Utah professors: University president abused his position by defending natural marriage
OREM, UT, May 6, 2015 (LifeSiteNews.com) -- Utah Valley University (UVU) has become the latest front in the simmering debate over the definition of marriage.
On Saturday, over 100 UVU faculty members, calling themselves "(More than) 100 Scholars Committed to Diversity and Inclusion," penned a letter for the Salt Lake Tribune blasting their university's president, Matthew Holland, for his support of marriage defined as between one man and one woman.
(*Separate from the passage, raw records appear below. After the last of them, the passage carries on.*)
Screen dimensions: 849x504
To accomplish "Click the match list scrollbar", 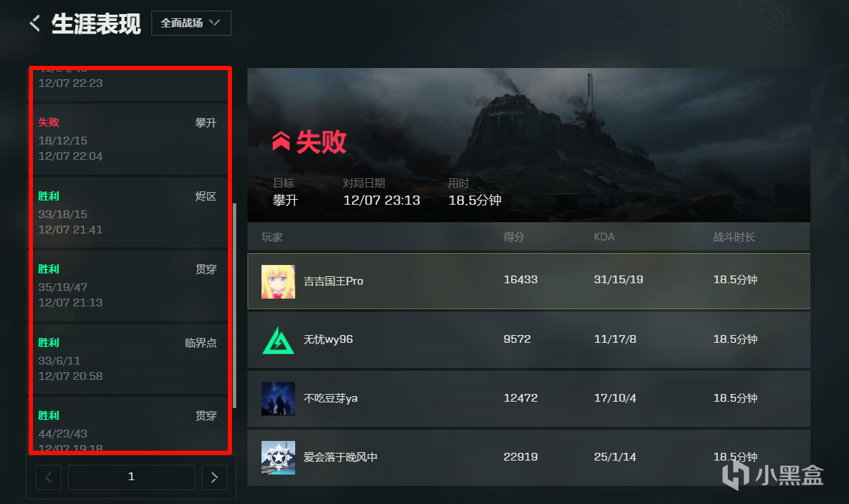I will [x=234, y=306].
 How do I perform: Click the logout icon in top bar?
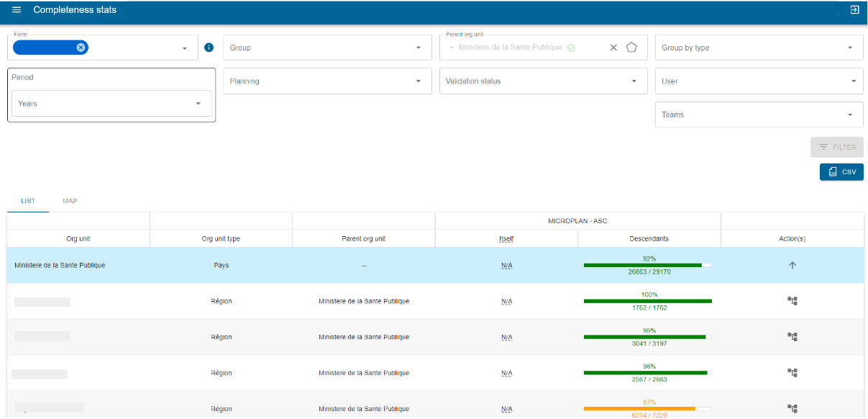(x=854, y=10)
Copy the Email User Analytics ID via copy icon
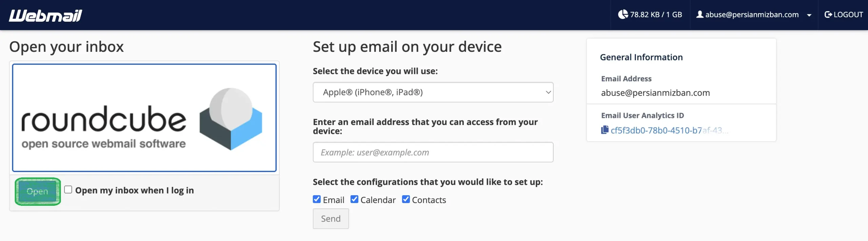The image size is (868, 241). [605, 130]

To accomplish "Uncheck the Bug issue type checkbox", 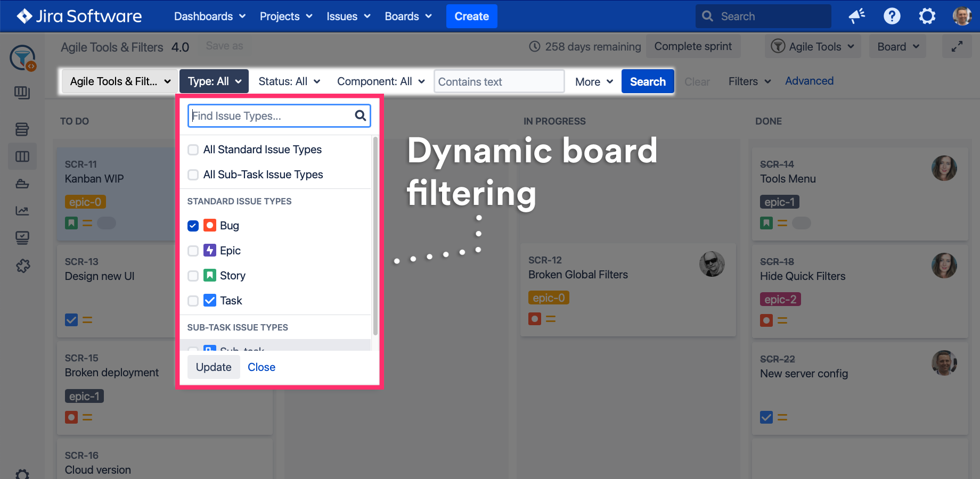I will point(193,226).
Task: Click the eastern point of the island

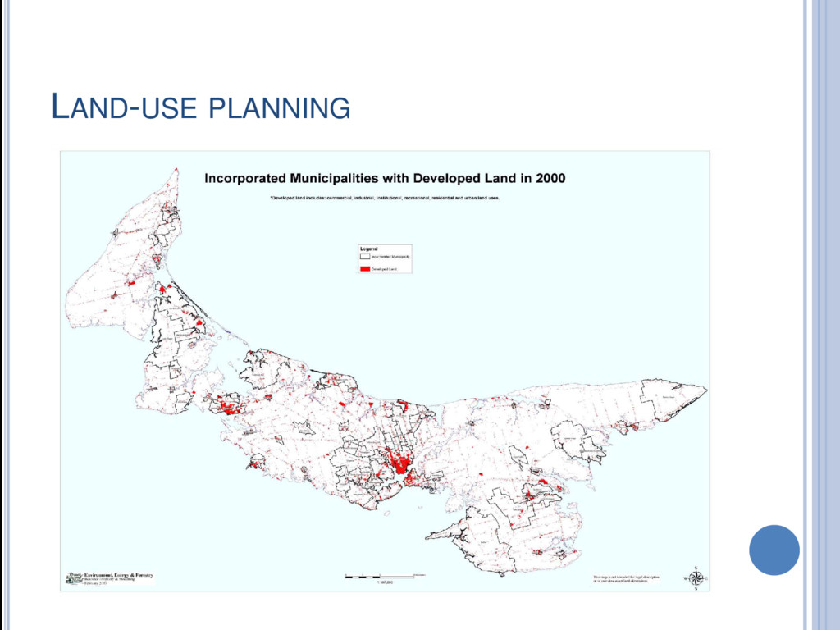Action: (x=703, y=390)
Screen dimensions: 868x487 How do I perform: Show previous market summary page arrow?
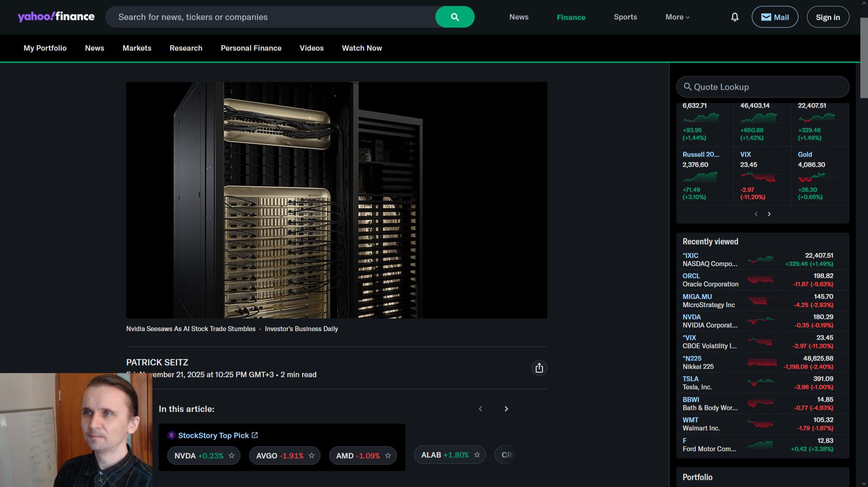coord(756,214)
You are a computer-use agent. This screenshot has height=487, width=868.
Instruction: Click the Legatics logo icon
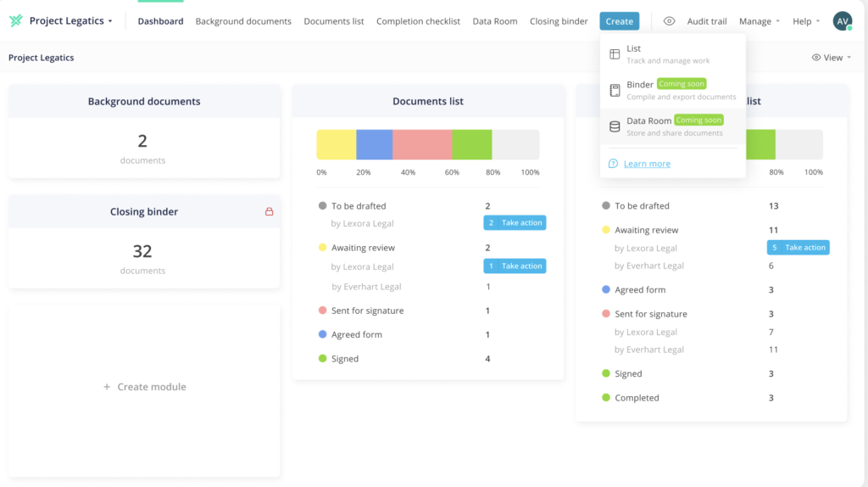(16, 21)
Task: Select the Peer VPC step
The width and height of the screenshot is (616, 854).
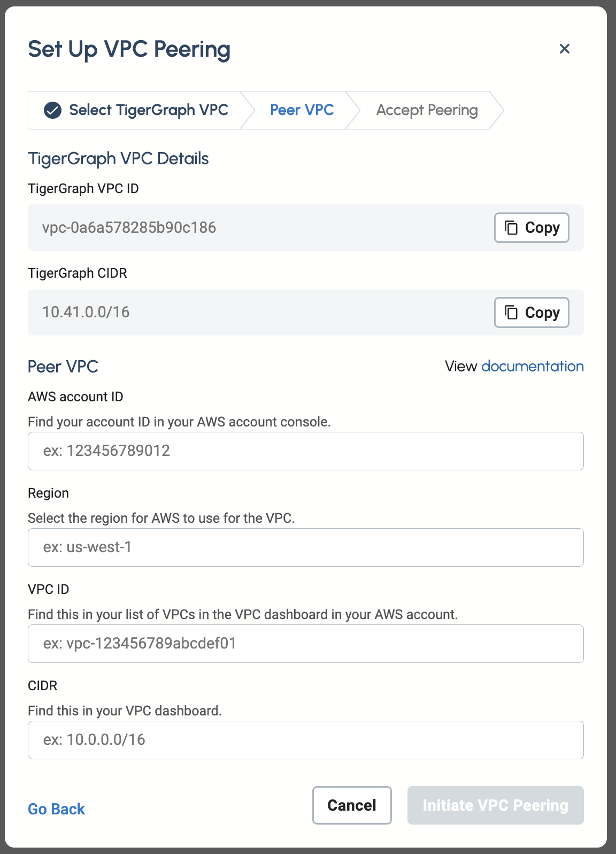Action: (x=302, y=110)
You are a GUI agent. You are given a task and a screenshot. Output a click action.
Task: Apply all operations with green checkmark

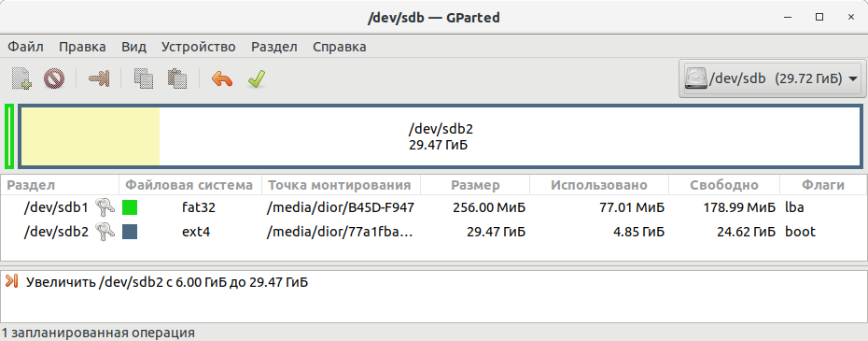[257, 78]
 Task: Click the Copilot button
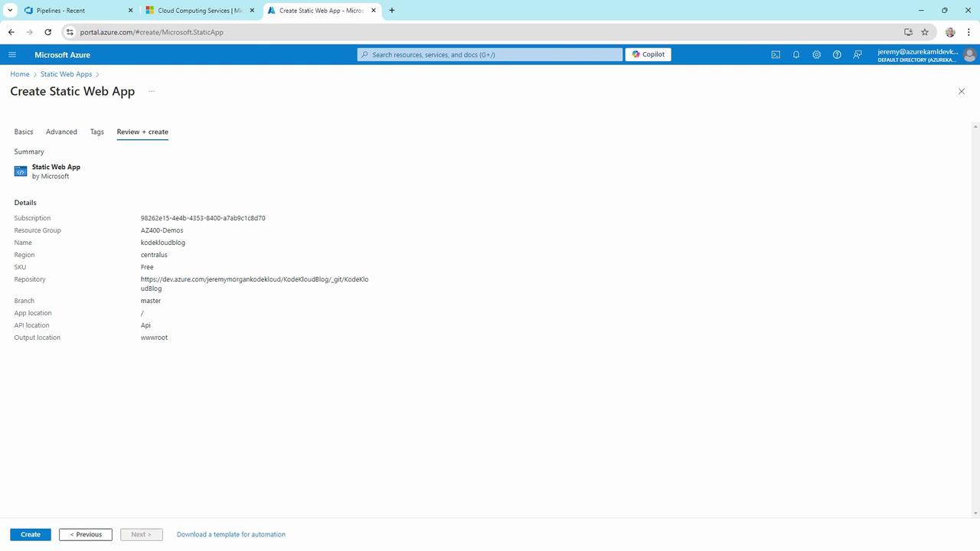pos(648,54)
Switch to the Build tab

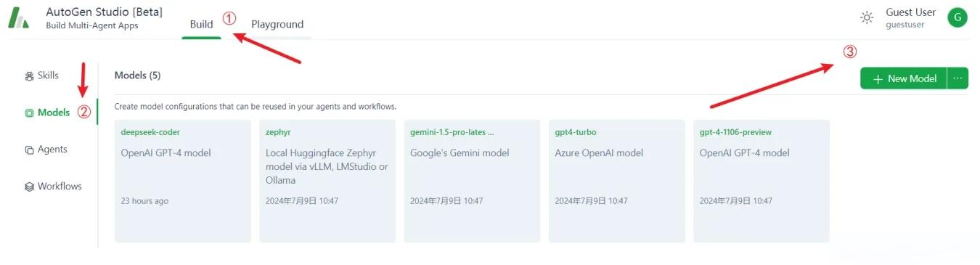(201, 24)
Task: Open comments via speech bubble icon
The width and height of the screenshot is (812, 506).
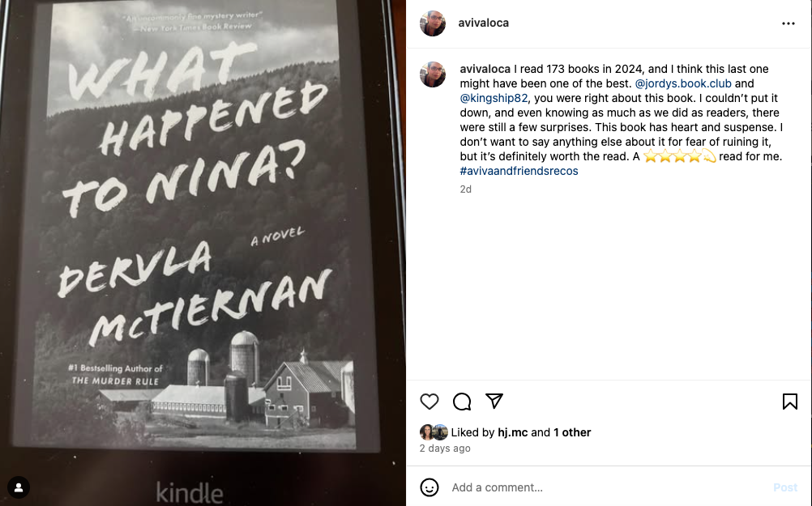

Holland had added his signature to an amici curiae brief filed with the Supreme Court in Obergefell v. Hodges, a consolidation of four cases for which the Court will rule on the constitutionality of redefining marriage to include same-sex couples. The brief, filed by Gene Schaerr on behalf of "100 Scholars of Marriage," alleges, among other things, that redefining marriage "creates enormous risks to society, especially to children of opposite-sex couples." Schaerr is the lawyer the state of Utah hired to defend its constitutional marriage amendment in 2014.
Among signatures from experts in law, family medicine, and pediatrics, the brief includes "Holland, Dr. Matthew S., University President and Professor of Political Science, Utah Valley University."
The UVU signatories to the Tribune response letter reacted with outrage to Holland's involvement with the brief. Among other complaints, they claim that Holland abused his position at the university.
The faculty letter reads in part:
All of us, including our university president Matthew Holland, have the right to speak publicly as private citizens on controversial issues. However, as the public face of UVU to the larger community, Holland has a special responsibility to avoid public pronouncements that would harm his ability to carry out his duties as president of a state university officially committed to "diversity and inclusion."
The quoted words "diversity and inclusion" refer to a response to the controversy issued by Holland's office: "As the brief clearly indicates, Matthew Holland's title was used for identification purposes only. He was signing as an individual and not in any capacity on behalf of Utah Valley University." Furthermore, "Matthew Holland has always championed on campus, diversity and inclusion mean creating an environment of genuine respect and civility for all people in the exercise of strong and different beliefs, and from different backgrounds[.]"
One professor told the Salt Lake Tribune that Holland's signature has "cast colic" among homosexuals on campus, who, per the professor, constitute "a substantial portion of our students." Another insisted that "because he's the president, [Holland], in a way – whether he likes it or not – speaks for the institution[.]"
The Foundation for Individual Rights in Education (FIRE) believes that Holland was within his rights to sign the brief: "University presidents may hold and voice opinions," a spokesperson told LifeSiteNews, "and they possess their own First Amendment right to freedom of expression." However, "[t]hey should also be careful to avoid the appearance of speaking on behalf of their institution when speaking as a private citizen, as the risk of the appearance of institutional endorsement is greater when the speaker is a high-level university administrator."
FIRE concluded that "in this instance, President Holland signed the brief in his personal capacity."
Brian Brown, president of the National Organization for Marriage (NOM), condemned the "intolerance" of the UVU faculty. Brown decried a culture in which "those who disagree" with the longstanding definition of marriage "should be shamed and shunned, pushed to the margins of society[.]" He added, "I hope that the U.S. Supreme Court takes note of this development, because if they vote to redefine marriage, this type of intolerance will become commonplace."
Utah's constitutional marriage protection amendment was struck down by U.S. district judge and Obama appointee Robert J. Shelby in December 2013. The U.S. Supreme Court, at the behest of Utah's governor, Gary Herbert, halted implementation of the ruling after the Denver-based 10th Circuit Court of Appeals refused two requests for a stay. The 10th Circuit's refusals resulted in legal chaos, with the state of Utah having to refuse to recognize over a thousand marriage licenses given to same-sex couples between the December 23 Shelby ruling and the January 6, 2014 Supreme Court stay. (The Obama administration, meanwhile, pledged to recognize the licenses as valid.) The 10th Circuit followed up by ruling 2-1 with Shelby in June 2014.
Two months later, a different federal judge struck down Utah's law against polygamy.